There's a discrepancy in the scores of fulltext matches vs depicts matches, and that discrepancy grows along with the number of search terms.
After gathering data of hundreds of searches, we found that *on average*, scores of fulltext matches would grow ±1.25 when there's more than 1 word.
Statements are always just singular so they're not affected in a similar way.
We ended up normalizing such increased fulltext scores back down by a factor of 1.25 to bring them to a similar baseline as statement matches.
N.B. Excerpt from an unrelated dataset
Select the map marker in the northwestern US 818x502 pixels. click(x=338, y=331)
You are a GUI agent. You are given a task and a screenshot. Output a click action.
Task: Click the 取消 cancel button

That said, the above logic is very complex (and requires multiple hacks to even pull it off on the elastic version & config we're running) and we're not sure how valuable it is:
- the 1.25 average probably no longer holds up after we've made a bunch of other changes (e.g. new boost & score calcs based on logistic regressions)
- 1.25 was an average of a massive set of differences, to the point where we're not even sure it even makes any difference (good or bad) for the majority of searches
Now that we have some metrics, we can figure out whether the above implementation continues to make a difference.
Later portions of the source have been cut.